* EXERCISE OBJECTIVE
Could you retype exactly the lines below between the one holding "The width and" and the one holding "Given: Select the green tier filter chip", inclusive, leaving out any pictures?

Start of PROVIDED INFORMATION

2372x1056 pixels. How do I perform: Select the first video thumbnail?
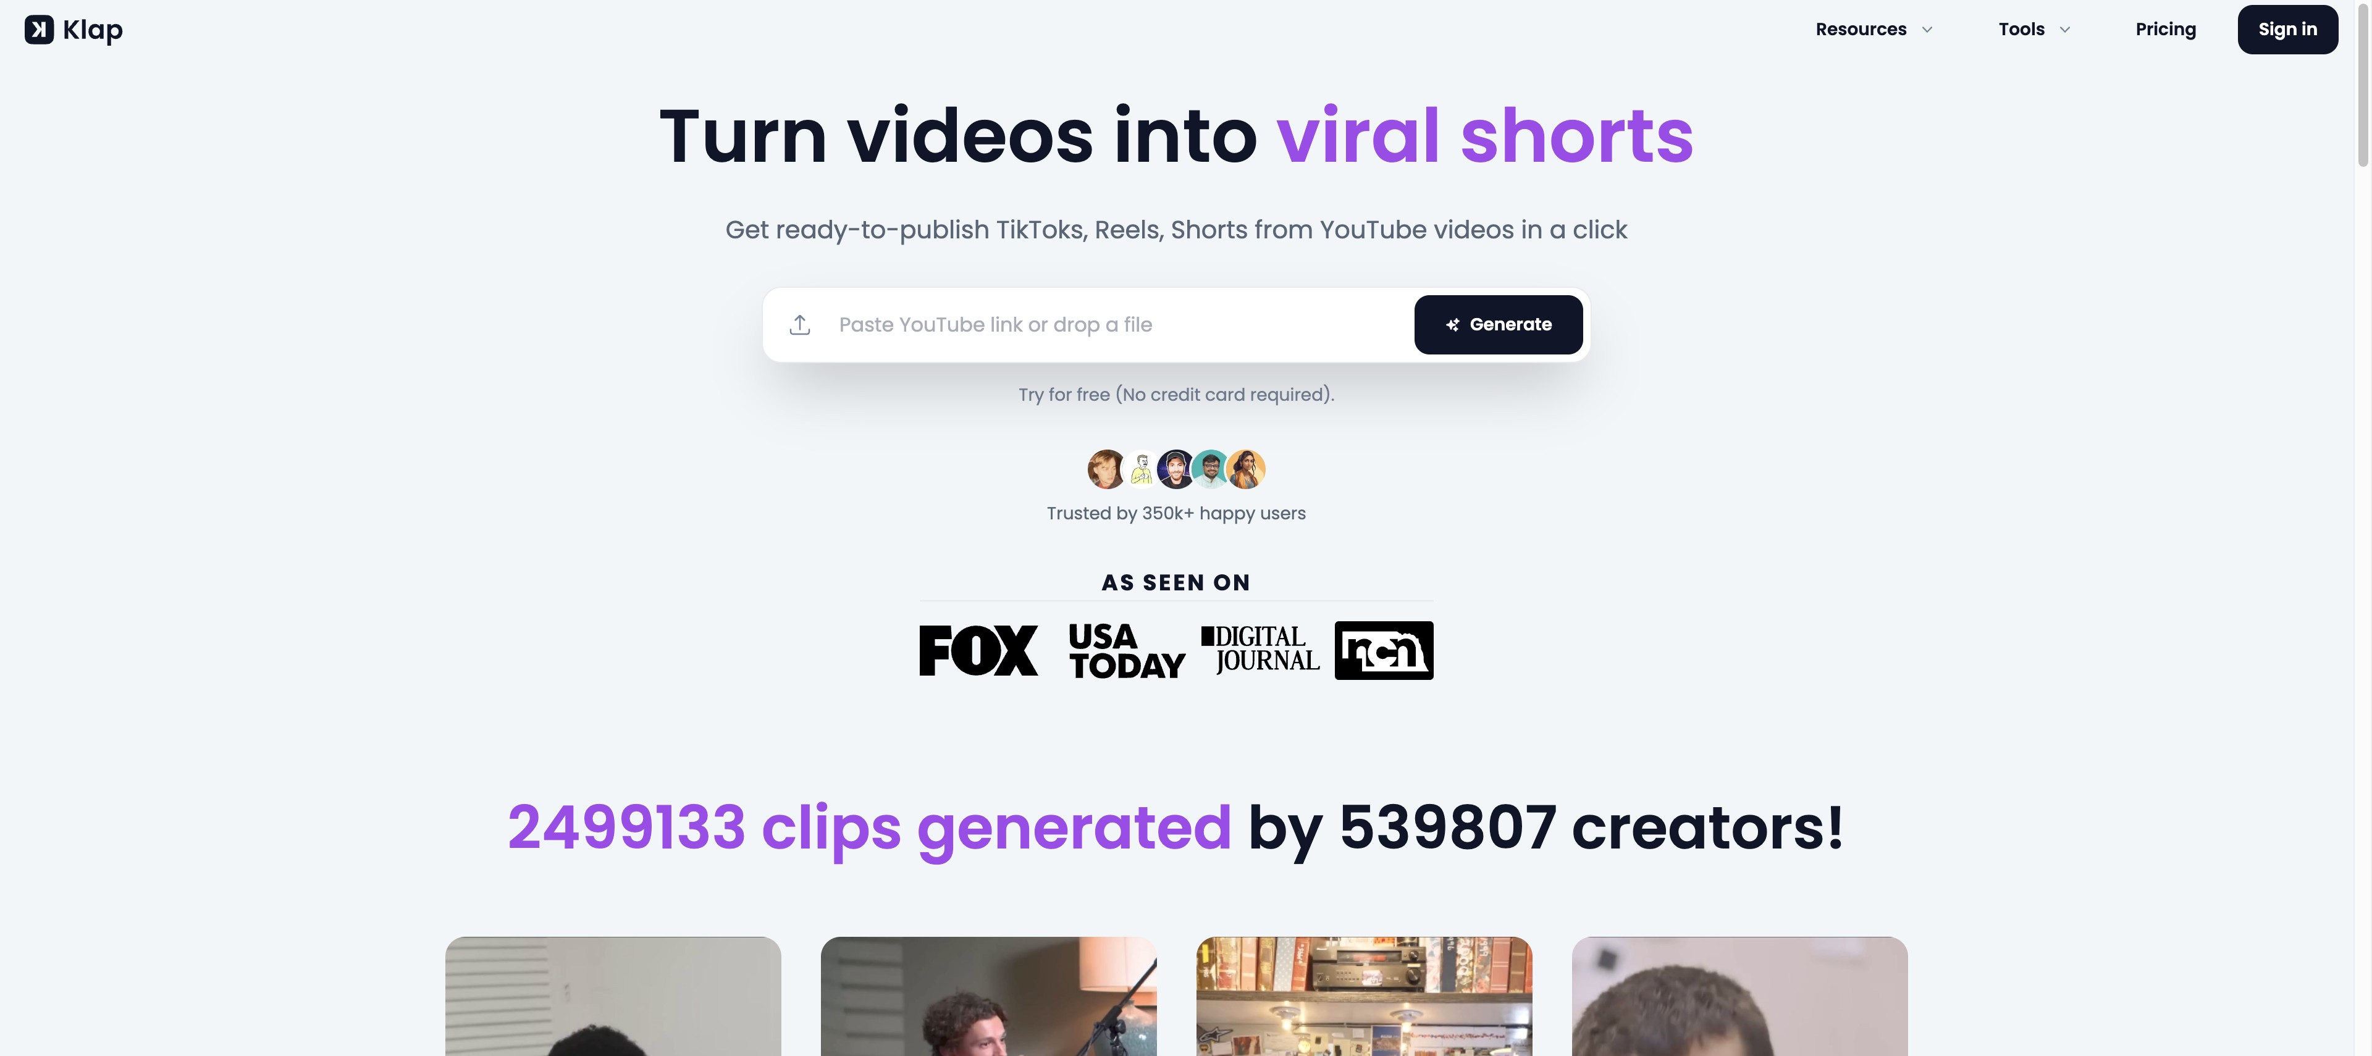[x=612, y=995]
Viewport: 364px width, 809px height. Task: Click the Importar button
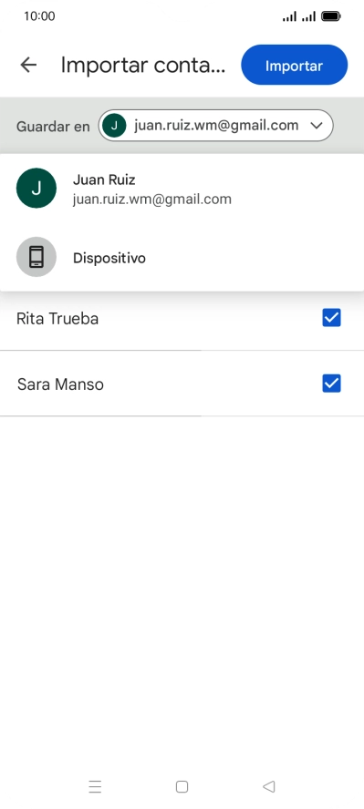(x=295, y=65)
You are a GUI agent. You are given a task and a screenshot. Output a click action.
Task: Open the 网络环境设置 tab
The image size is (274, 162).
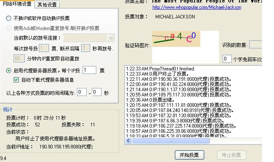click(x=17, y=4)
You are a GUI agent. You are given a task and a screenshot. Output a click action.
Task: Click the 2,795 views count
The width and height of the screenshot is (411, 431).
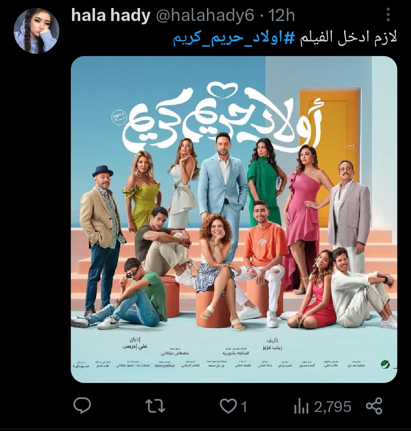click(x=333, y=407)
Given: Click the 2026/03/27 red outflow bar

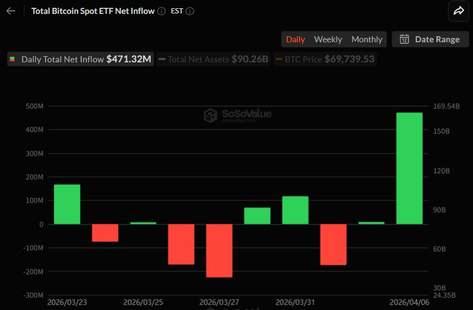Looking at the screenshot, I should click(219, 250).
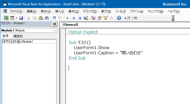Run the macro with the green play icon

pyautogui.click(x=68, y=18)
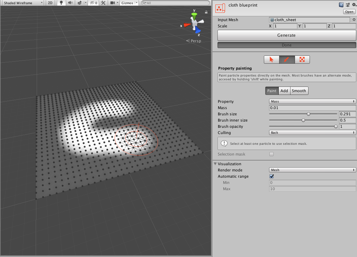Click the object picker icon beside cloth_sheet
Viewport: 357px width, 257px height.
coord(353,20)
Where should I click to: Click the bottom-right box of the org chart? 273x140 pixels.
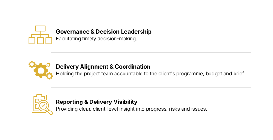click(49, 41)
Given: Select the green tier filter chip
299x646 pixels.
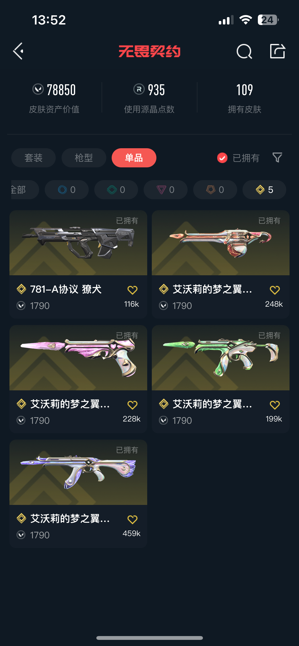Looking at the screenshot, I should (x=116, y=190).
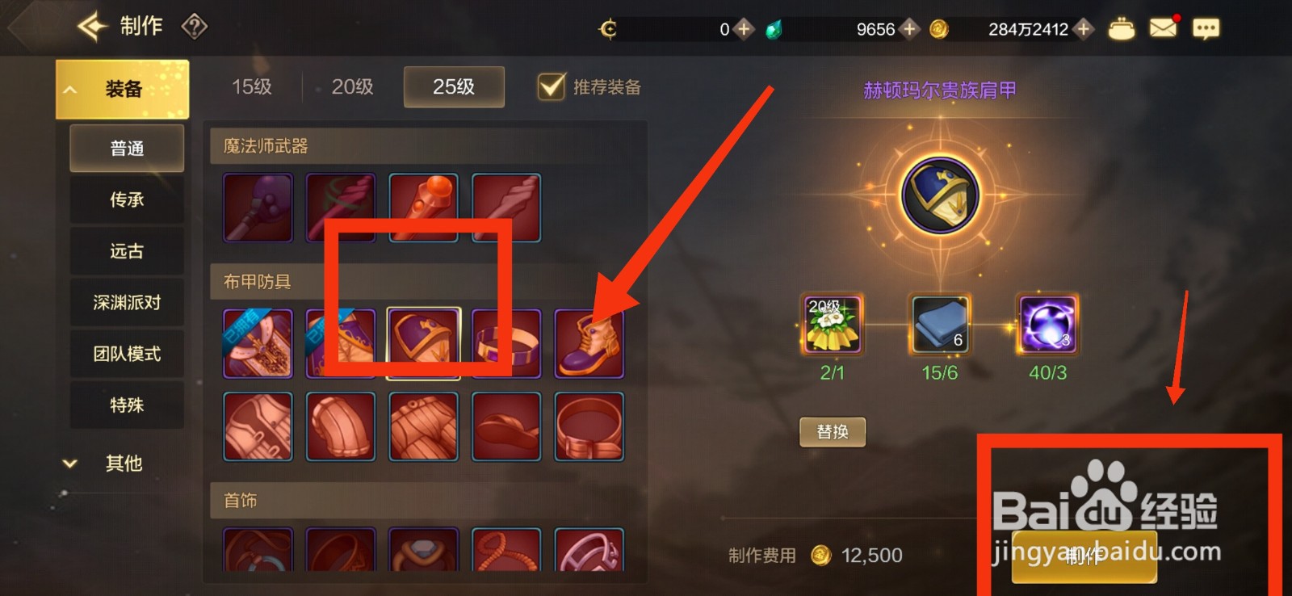Switch to the 20级 tab

tap(352, 86)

End of PROVIDED INFORMATION

* OUTPUT OF THE EXERCISE
The width and height of the screenshot is (411, 431).
click(x=333, y=407)
Given: Click the 2026/03/27 red outflow bar

Looking at the screenshot, I should click(219, 250).
Run the macro with the green play icon

pyautogui.click(x=68, y=18)
Click the object picker icon beside cloth_sheet
Viewport: 357px width, 257px height.
coord(353,20)
Where should I click to: Click the bottom-right box of the org chart? 273x140 pixels.
click(49, 41)
Given: Select the green tier filter chip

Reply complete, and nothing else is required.